Les entreprises font face à une vague de critiques relayées sur Facebook ou Twitter. La différence avec les polémiques habituelles : la rapidité de propagation de l'information, explique Jérome Delaveau, PDG de Human to Human*.

L’Atelier : Les internautes s'expriment de plus en plus sur les marques via les réseaux sociaux et les blogs. Et souvent de manière négative. Ces outils 2.0 favorisent-ils la polémique?
Jérome Delaveau : Les médias sociaux ne sont pas à l’origine de ces polémiques, ils en sont la caisse de résonance. Les internautes sont susceptibles de faire appel à ces médias pour faire entendre leur voix sur des sujets d’actualité. Par exemple, les critiques à l’égard du secteur bancaire ou la polémique autour des abattoirs Charal ont toutes deux circulé sur ces supports. L’action peut s’organiser sur les médias sociaux mais la polémique naît ailleurs. C’est plutôt un outil de viralité ou de mobilisation. En revanche, elles peuvent imposer un sujet aux médias traditionnels. Quand 10 millions de personnes sont exposés à une information, les médias traditionnels ne peuvent pas l’ignorer sous peine d’être pointés du doigt. Il y a une véritable pression qui s’exerce.
Rendent-ils les entreprises vulnérables ?
Pas vraiment. Les polémiques que l’on trouve sur les réseaux sociaux sont les mêmes que celles auxquelles les entreprises doivent répondre dans la société. S’il existe une certaine "violence" des médias sociaux, c’est sous la forme de la rapidité de propagation qu’ils permettent. Plus une information sera sensible, nuisible ou tout simplement risible, plus sa propagation sera rapide.
Quelles mesures peuvent-elles prendre pour y répondre ?
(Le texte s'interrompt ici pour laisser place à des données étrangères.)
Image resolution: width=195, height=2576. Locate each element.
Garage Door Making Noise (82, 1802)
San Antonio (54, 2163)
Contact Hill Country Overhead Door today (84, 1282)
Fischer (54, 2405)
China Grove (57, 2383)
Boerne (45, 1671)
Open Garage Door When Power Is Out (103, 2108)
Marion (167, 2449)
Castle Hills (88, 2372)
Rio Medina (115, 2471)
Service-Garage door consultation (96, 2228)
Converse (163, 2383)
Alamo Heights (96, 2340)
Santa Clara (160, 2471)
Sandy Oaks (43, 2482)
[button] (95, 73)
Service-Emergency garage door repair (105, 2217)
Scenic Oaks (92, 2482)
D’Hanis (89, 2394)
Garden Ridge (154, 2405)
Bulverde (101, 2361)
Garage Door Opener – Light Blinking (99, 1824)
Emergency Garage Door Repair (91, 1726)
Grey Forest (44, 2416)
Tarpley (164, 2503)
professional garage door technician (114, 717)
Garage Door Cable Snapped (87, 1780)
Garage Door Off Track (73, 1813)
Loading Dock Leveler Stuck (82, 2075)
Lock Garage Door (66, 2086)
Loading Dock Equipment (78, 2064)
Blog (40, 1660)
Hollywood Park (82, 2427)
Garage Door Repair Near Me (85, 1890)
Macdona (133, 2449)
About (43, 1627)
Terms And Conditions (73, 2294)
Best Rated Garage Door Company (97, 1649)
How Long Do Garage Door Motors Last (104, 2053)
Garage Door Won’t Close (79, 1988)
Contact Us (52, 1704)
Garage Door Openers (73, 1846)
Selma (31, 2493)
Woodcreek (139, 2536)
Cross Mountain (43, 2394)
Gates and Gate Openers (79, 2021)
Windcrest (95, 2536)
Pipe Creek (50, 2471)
Leurs détracteurs investissent les médias sociaux, et il appartient aux sociétés de repartir à leur conquête. Cela doit se faire de manière réfléchie et préparée et s’inscrire dans une véritable stratégie. Il ne faut surtout pas se contenter de relayer un communiqué de presse sur Facebook, ce serait sans effet. YouTube est d'ores et déjà un moteur de recherche plus utilisé que Yahoo! auprès de la génération Y. Si la tendance se poursuit, on peut considérer qu’une information qui n’existerait pas sous forme de vidéo n’existerait pas tout court pour ce public. L’entreprise doit donc d’une part adapter son discours aux médias sociaux et d’autre part s’adapter à chaque réseau social en particulier. On ne fera pas passer l’information de la même manière selon qu’on rédige sur Twitter ou sur Facebook. Elles doivent sortir du schéma traditionnel d’émetteurs qui poussent du contenu. La logique est différente, il s’agit d’instaurer un dialogue. Il faut un peu d’audace et accepter de s’ouvrir à la critique. C’est aussi une opportunité de s’expliquer, de contredire des informations erronées en apportant des faits objectifs, etc. La question de l’incarnation se pose également. Qui va s’exprimer : l’entreprise, un haut représentant, un responsable des médias numériques ?
Et pour les anticiper ?
En amont, il s’agit d’abord de faire preuve d’écoute. Il faut apprendre à connaître les préoccupations des contributeurs de ce type de média pour pouvoir ensuite orienter l’angle de ses interventions.
* un cabinet de veille d’opinion en ligne.